# mod_fcgi bei grösseren Scripten = Absturz WTF....



## Builder (23. Dezember 2007)

Hallo Zusammen ich habe ein kleines bzw. grösseres Problem. Ich habe einen Webserver, dort sind einige Kunden gehostet. Nur besteht das Problem, dasss bei Aufwändigeren Scripts fcgi abstürzt oder nicht's mehr an Apache Sendet und somit ein Internal Server Error(500) entsteht.
Ich bin mit meinem Latein am ende und habe keine Ahnung was ich an der fcgid Konfiguration falsch gemacht haben könnte, vieleicht kennt ihr ja noch Fehlerquellen 

Folgende Scripte sind mir bekannt welche zu einem Absturz führe: 

Wordpress: Veröffentlichten Beitrag Editieren
phpBB: Index Seite des Admin Panels, die mit den Statistiken.
Typo3: Extension Manager, beim Extentsion Installieren.

Ich hoffe jemand kann mir Tips geben, aus was ich so alles achten muss,

Liebe Grüsse

Builder


----------



## Builder (23. Dezember 2007)

lol, hier bei tutorials.de ist wohl gar nicht's los....     
2 Thereads, keine gescheiten Antworten....

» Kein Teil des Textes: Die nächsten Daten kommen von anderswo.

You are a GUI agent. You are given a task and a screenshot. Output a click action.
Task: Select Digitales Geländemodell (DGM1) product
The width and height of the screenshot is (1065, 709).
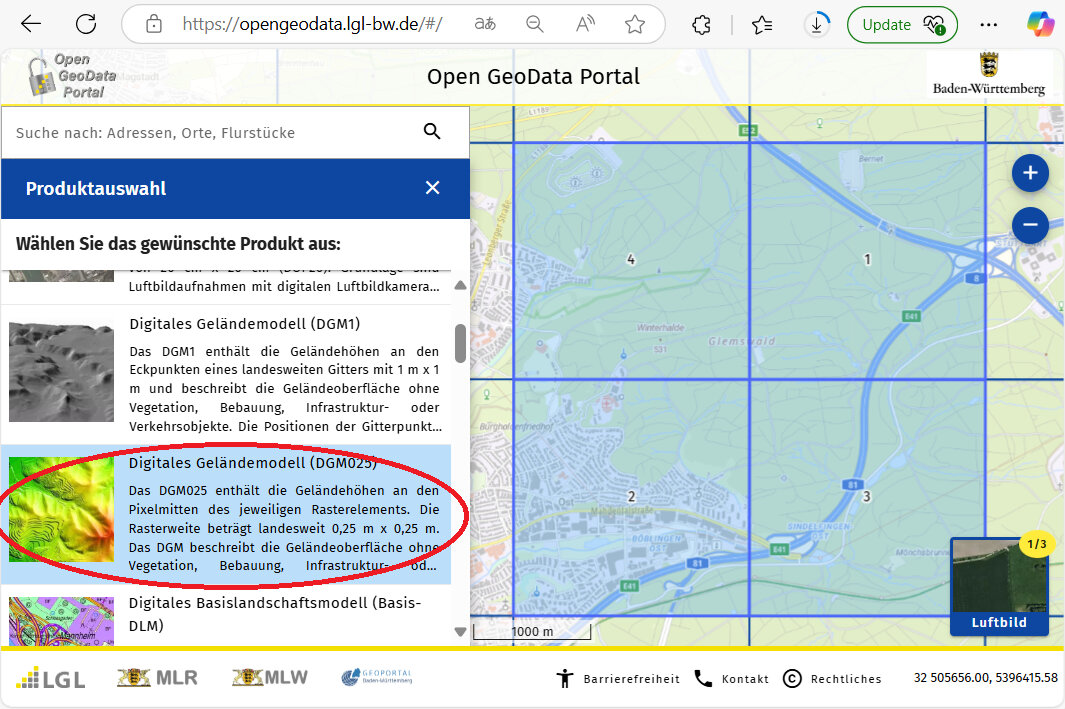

seeya ich bin dann mal woanders fragen 

Gruss 

Builder


----------



## fUnKuCh3n (24. Dezember 2007)

Mal in den Log Dateien nachgesehen?
Was für ein System betreibst du?
Passiert es nur auf diesem System?
Alle Dienste auf neustem Stand?

Ein paar Info's wären net schlecht :]


----------